Pero la estructura no basta: para considerar que se trata de un ser humano, y no sólo de un conjunto de órganos parasitarios, el organismo debe ser funcional, debe ser capaz de mantenerse vivo a sí mismo. Y es tampoco lo lleva a cabo el embrión. Por lo tano, la definición de qué nos hace humanos va más allá del desarrollo embrionario y el embarazo, lo que descalifica el argumento de que el embrión es ya un ser humano: el embrión se encuentra en una etapa de indeterminación en que aún no es un individuo de ser humano, pero sí es una entidad viviente.


No hay en las ciencias de la vida un solo argumento a favor de la prohibición del aborto. De hecho, algunos investigadores hablan de interrupciones del embarazo en otros animales, bajo condiciones adversas, ya que esto favorece la supervivencia de la especie (o, mejor, de la población), pues dejar a un embrión desprotegido sacrificando a la madre sería matar a ambos (la madre sacrificada y el embrión que no puede sobrevivir de manera autónoma). No comparto los postulados del mal llamado darwinismo social, pero esto es algo que tiene una función biológica y ecológica.


También se ha dicho que en especies con estructura jerárquica con dominancia estricta, se producen abortos ‹‹espontáneos›› por cambios hormonales debidos a cambios en la población: cuando hay un nuevo macho dominante cuya descendencia podría competir con los embriones ‹‹en camino››. Hay machos que matan a las camadas del macho dominante previo, y en los pájaros se da el caso de que el hermano mayor mate al menor, o que lo saque del nido siendo aún huevo de forma que los padres no lo empollan y muere, lo que sería el equivalente a un aborto aviar.


Pero, dirán, no somos simples animales (aunque biológicamente, sí lo somos). Somos mejores, superiores que los changos (aunque no lo somos).
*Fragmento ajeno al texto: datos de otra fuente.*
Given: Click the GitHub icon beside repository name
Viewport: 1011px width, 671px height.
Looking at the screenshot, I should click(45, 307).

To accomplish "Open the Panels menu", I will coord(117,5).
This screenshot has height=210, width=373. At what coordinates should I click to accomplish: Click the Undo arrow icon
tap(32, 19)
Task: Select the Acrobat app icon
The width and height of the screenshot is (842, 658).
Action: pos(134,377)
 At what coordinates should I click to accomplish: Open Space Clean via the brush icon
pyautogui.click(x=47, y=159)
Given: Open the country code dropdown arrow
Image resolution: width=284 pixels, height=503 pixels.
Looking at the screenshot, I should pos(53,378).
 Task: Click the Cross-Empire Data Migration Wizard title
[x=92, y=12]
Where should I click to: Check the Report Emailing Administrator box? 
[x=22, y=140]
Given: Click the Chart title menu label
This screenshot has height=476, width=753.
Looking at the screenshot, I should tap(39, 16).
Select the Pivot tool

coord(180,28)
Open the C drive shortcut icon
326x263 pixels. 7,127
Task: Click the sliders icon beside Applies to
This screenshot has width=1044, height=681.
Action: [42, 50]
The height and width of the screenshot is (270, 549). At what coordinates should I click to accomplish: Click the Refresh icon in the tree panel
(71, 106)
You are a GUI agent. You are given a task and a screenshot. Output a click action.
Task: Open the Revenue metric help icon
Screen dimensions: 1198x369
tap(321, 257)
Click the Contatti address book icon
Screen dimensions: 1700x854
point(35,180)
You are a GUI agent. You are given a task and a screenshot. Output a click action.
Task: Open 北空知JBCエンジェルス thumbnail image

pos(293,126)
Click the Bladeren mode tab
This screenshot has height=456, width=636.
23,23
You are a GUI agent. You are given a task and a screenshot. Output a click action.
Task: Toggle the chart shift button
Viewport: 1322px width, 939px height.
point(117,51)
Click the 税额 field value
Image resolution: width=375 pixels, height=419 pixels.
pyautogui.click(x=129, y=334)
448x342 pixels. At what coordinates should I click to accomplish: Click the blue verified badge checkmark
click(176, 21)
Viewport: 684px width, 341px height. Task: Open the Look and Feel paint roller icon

Somos diferentes porque somos capaces de comportarnos de manera diferente, podemos tomar decisiones sobre nuestros actos.


Aunque esta diferencia es falsa, pues otros muchos animales (de entrada todos los mamíferos) también son capaces de tomar decisiones y lo hacen, estoy de acuerdo: los seres humanos somos capaces de tomar decisiones, nuestra conducta no está determinada por los genes ni por el ambiente en que nos desarrollamos, no tenemos por qué comportarnos como los demás animales, es algo que podemos cambia. Naturaleza no es desino, por fortuna.


Y aquí está el meollo del asunto: si somos capaces de comportarnos de manera diferente, si la toma de decisiones es lo que nos hace seres humanos, al menos en el plano moral y no en el biológico, entonces aceptemos la decisión y respetémosla. Respetemos el derecho a decidir de los involucrados en esta toma de decisión.


Desafortunadamente, el embrión no es un individuo con capacidad de decidir; sólo lo es la mujer embarazada. No le neguemos a ella su humanidad: su capacidad de decisión. Respetemos s derecho a decidir libremente, sin coerciones de ningún tipo.


Por todo ello, la respuesta, por más simple que parezca, siempre ha sido la misma: estoy en contra del aborto, pero a favor de su despenalización. A veces, incluso, hay quien pregunta por qué.